Financièrement parlant
YC
Ce que je fais, c'est des pièces uniques et c'est un moment de ma vie. Ça a un coût. Mais pour moi la reconnaissance maximale, c'est de rencontrer les artistes que j'ai peints et les voir kiffer. C'est un aboutissement, c'est ça qui me pousse.
GL
Tu peux reproduire l'image d'une photo mais pas l'instant. La valeur d'un cliché vient de là. Ce que je facture, c'est la captation de l'instant.
Projets
YC
Je vais refaire une expo à l'Olympia comme en juillet 2009 et sinon, j'aimerais faire des panneaux pour des artistes sur scène.
GL
Je vais bosser avec Sir Samuel, Milk Coffee & Sugar et d'autres dont je ne peux pas légalement parler. (rires).
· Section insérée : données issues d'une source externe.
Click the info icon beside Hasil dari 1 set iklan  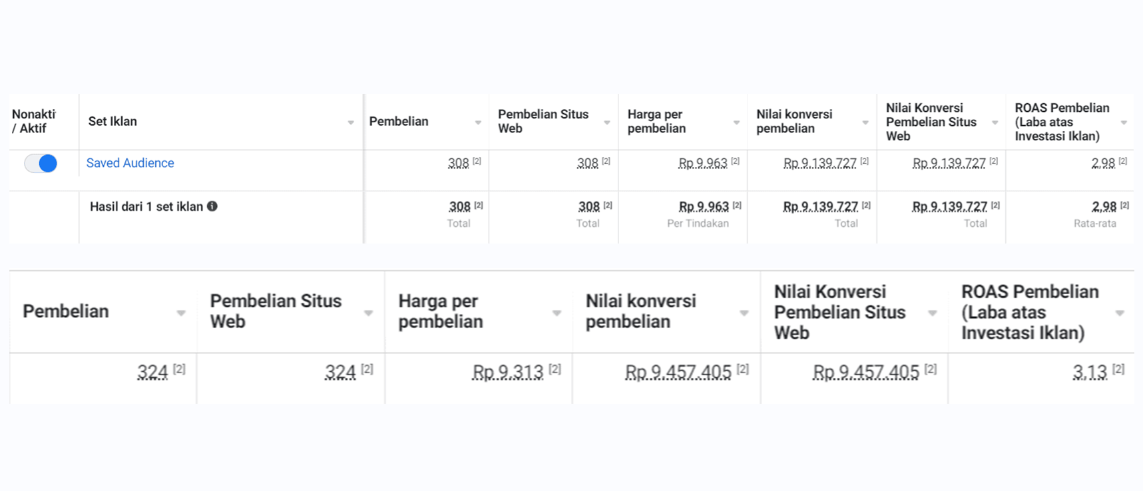click(212, 206)
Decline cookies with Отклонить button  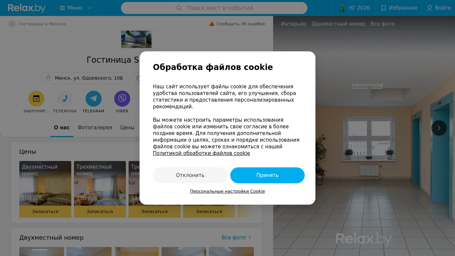(190, 175)
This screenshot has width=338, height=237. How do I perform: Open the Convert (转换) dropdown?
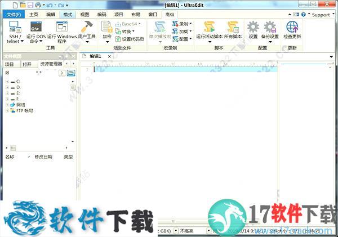coord(128,32)
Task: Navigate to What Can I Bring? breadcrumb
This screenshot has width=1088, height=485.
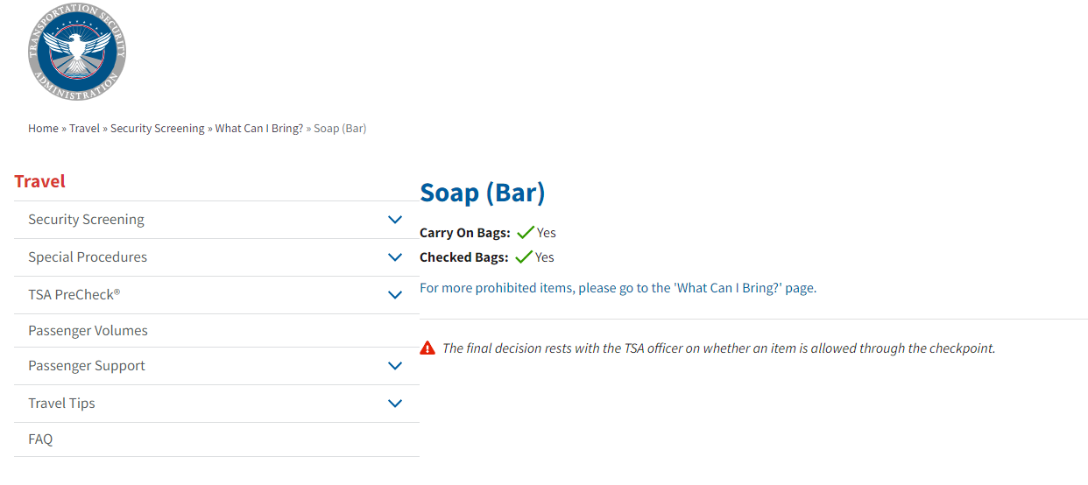Action: pyautogui.click(x=259, y=129)
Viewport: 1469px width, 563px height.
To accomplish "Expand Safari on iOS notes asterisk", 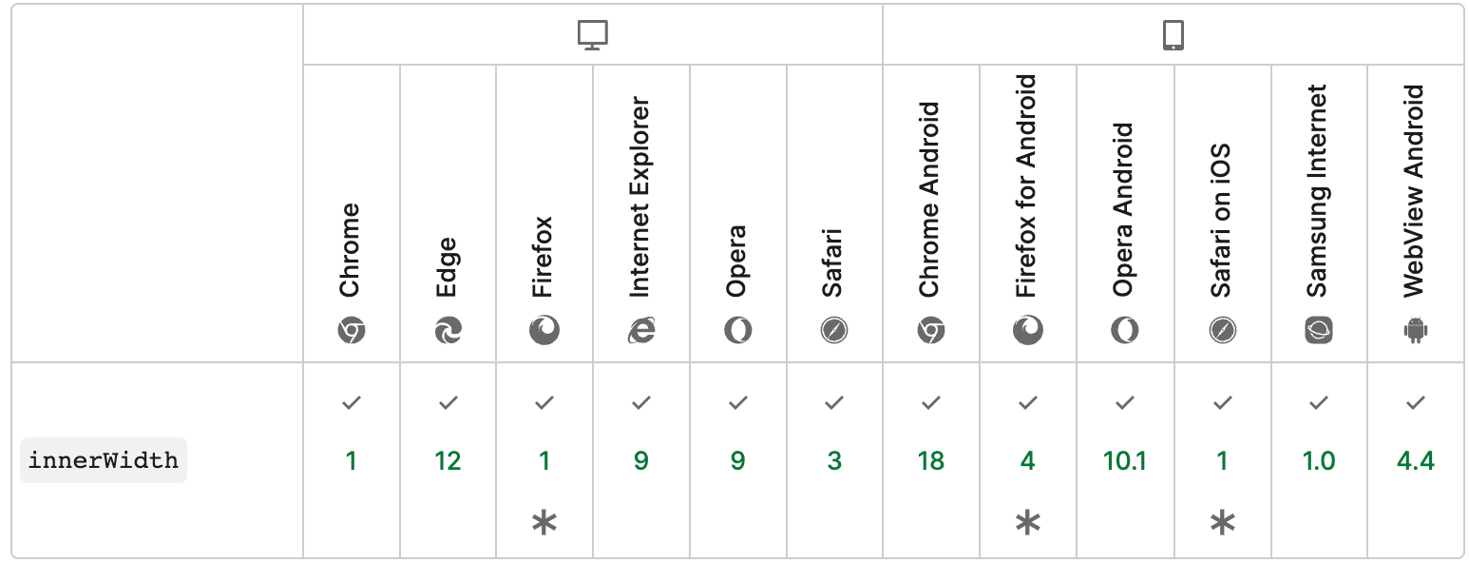I will (x=1222, y=522).

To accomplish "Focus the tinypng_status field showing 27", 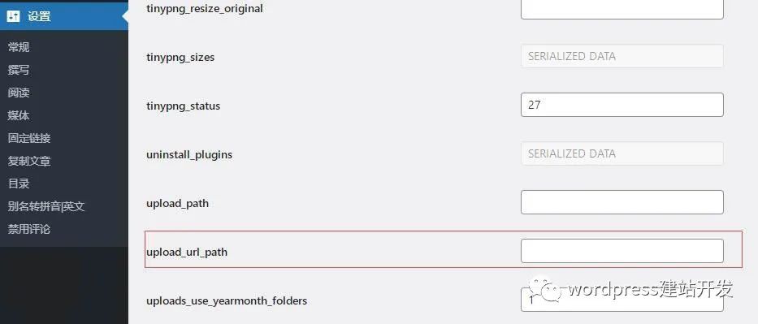I will (622, 105).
Ce que vous vous souhaitez l'un à l'autre pour 2010
YC à GL
Que ça continue !
GL à YC
Encore plus de basket Jordan ! (rires).
Mot de la fin
YC
"Talent ou pas talent, ce qui prime c'est la surcharge de travail !"
GL
"Si je devais tirer quelque chose de cette interview, ce serait des photos, mais j'ai oublié mon appareil !"
Yann Couedor (www.yanncouedor.com, www.myspace.com/lissentomyart) et Guillaume Landry (www.guillaumelandry.com, www.myspace.com/guemtz) travaillent actuellement sur la pochette de notre album.
Nous les remercions de s'être prêtés au jeu de l'interview.